Having a commitment to your fitness is great, but there is a fine line where you can do too much which can be detrimental to your goals.
It is easy to think that doing more means burning more calories which can help you lose bodyfat, but it can also mean that you could be burning lean muscle tissue and even your motivation!
So how do you know when you have done to much?
Recognizing signs early enough to combat them is key. This can help you avoid detrimental outcomes in both your health and overall fitness.
So what are these signs?
For athletes one of the biggest signs is their decrease in performance. Athletes who are suffering from overtraining syndrome (OTS) will often see a decrease in their agility, strength, and endurance! Often times these present as slower reaction times and reduced running speed.
If you are starting to perceive your workouts as more difficult than usual you might have OTS. One of the biggest signs for this is a heart rate that is higher than usual either while exercising or even throughout the day, you may also experience a longer than normal time for your heart rate to return to normal post workout.
Experiencing excessive fatigue is another early sign of overtraining, without proper rest and recovery your body is pulling non-stop from its energy stores. This can lead to feeling fatigued all the time.
Exercising can improve your mental health but to much can negatively affect your hormones, specifically cortisol and epinephrine. This can cause you to be irritable, experience mood swings, and even an inability to concentrate.
Playing off the imbalance in your hormones overtraining can lead to poor sleep. The over production of the stress hormone cortisol can interfere with your ability to wind down and relax. This can lead to insomnia, which also leads to the feeling of fatigue and moodiness.
Another effect of the hormone imbalance is a loss of appetite.
Often times when we over train we overuse our muscles and joints which can cause pain. The magic number for having pain is two weeks, if your body is experiencing the same pain for over two weeks it should be considered an injury.
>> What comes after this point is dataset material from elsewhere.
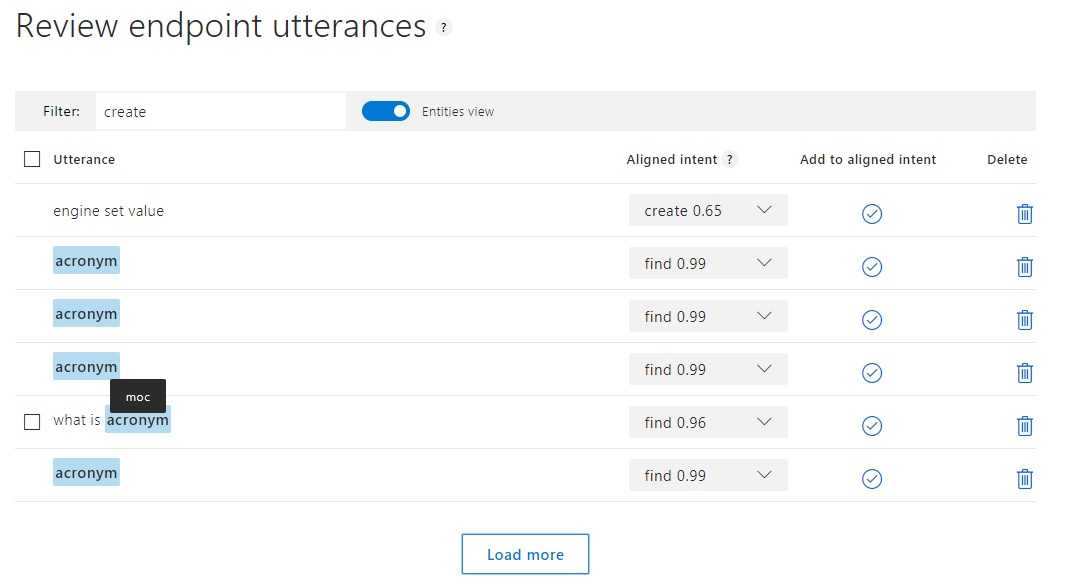Delete the 'engine set value' utterance
1070x587 pixels.
(x=1024, y=213)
Overtraining also plays havoc on the bodies immune system making it difficult for your body to fight off viruses. People who over train often experience illnesses more than usual. One of the common ones being upper-respiratory tract infections, individuals can also experience low bone density and lower testosterone levels.
Over training also causes metabolic imbalances in both males and females. You can experience nutrient deficiencies. This deficiency can lead to a decrease in performance and health. OTS can also lead to issues with your nervous, endocrine, cardiovascular, and reproductive systems. A good example of this is women experiencing menstrual cycle issues.
So if you start to experience any of these signs of overtraining it is time to evaluate your training program. A properly periodized program will have active recovery and even complete rest in it. I know many times resting seems counter productive but it is better than the alternative.